Source:
--*--

ATN SUR LA VOIE DE LA RENTABILITE?

Cédric Pastour : "Oui, Air Tahiti Nui peut gagner de l’argent"
A force de rigueur, Cédric Pastour espère parvenir à l’équilibre, sans augmenter les prix. Vendredi, la compagnie a pourtant élevé ses tarifs de près de 3%, pour compenser la hausse du prix des carburants (qui représentent 30% des dépenses globales de la compagnie). Aujourd’hui, un aller retour Papeete/ Paris, c’est 185 000 francs, au minimum. « En matière tarifaire, il faut raisonner sur le long terme », tente d’expliquer Cédric Pastour. « Ce sont des lignes difficiles à exploiter de par la distance. Nous savons que la population attend que les tarifs soient revus à la baisse et nous devons faire des économies pour y arriver un jour. On a beaucoup de travail à faire sur notre structure de coûts », affirme le PDG, qui affiche une confiance inébranlable dans l’avenir de sa compagnie.

--*--

Segment de données:

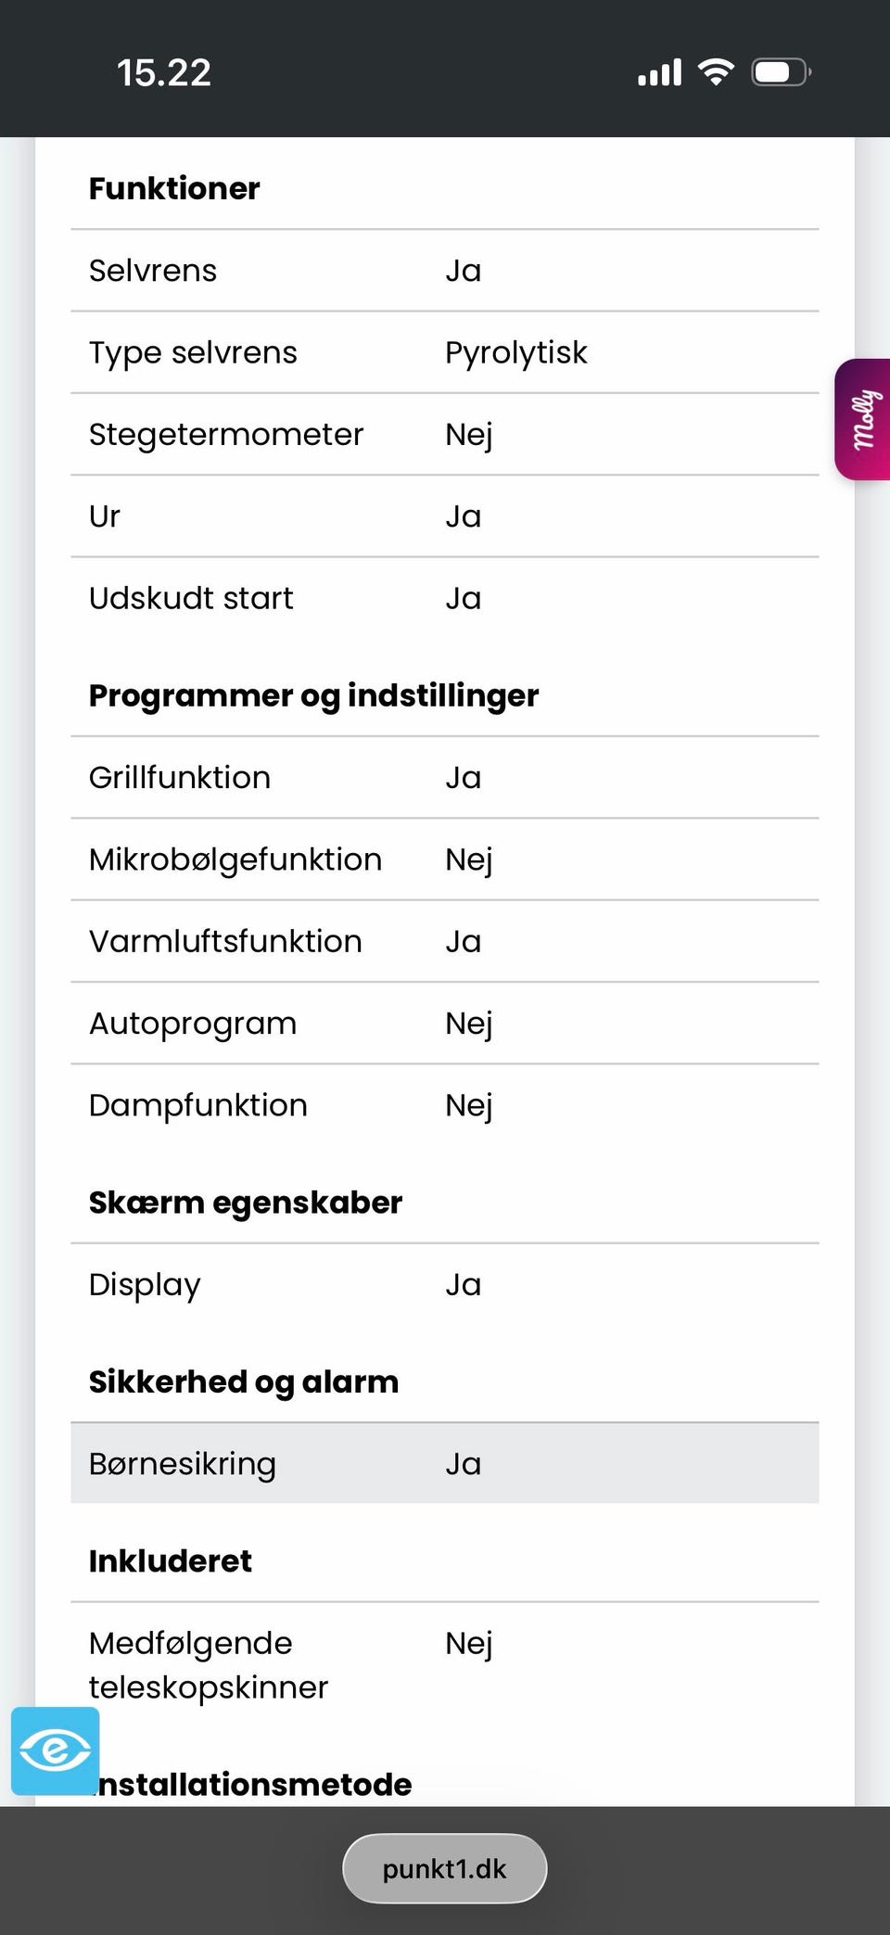Tap the Medfølgende teleskopskinner row
This screenshot has height=1935, width=890.
pos(445,1665)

--*--

Consigne 1: Relevez toutes les valeurs chiffrées que donne le texte sur Air Tahiti Nui, en indiquant pour chacune à quoi elle se rapporte.
Consigne 2: Prolongez le texte sur Air Tahiti Nui à partir de sa dernière phrase.

Réponse rédigée 1:
- près de 3 % : la hausse des tarifs décidée vendredi par la compagnie
- 30 % : la part des carburants dans les dépenses globales de la compagnie
- 185 000 francs : le prix minimum d'un aller-retour Papeete/Paris

Réponse rédigée 2:
Parmi les marchés qu’il lorgne, la Chine, le Canada, l’Amérique latine. Aucune ouverture de ligne n’est prévue pour le moment, « mais nous devons mettre des moyens pour être plus présents », souligne-t-il. Le PDG envisage par ailleurs le rapprochement avec d’autres compagnies, pour qu’ATN ne « reste pas seule dans la zone Pacifique ». Près de 13 ans après son premier vol Papeete/ Los Angeles, la compagnie aérienne polynésienne peut-elle enfin rêver de stabilité, et de rentabilité ? « Air Tahiti Nui peut gagner de l’argent», tranche Cédric Pastour. « J’ai fondé une compagnie aérienne, Star Airlines, qui a été rentable pendant 10 ans ». Reste à lui souhaiter de ne pas faire les frais de l’instabilité politique. La formation politique du nouveau président Oscar Temaru, l’UPLD, avait publiquement manifesté son désaccord au moment de l’arrivée à la tête d’ATN du « popa’a » Cédric Pastour.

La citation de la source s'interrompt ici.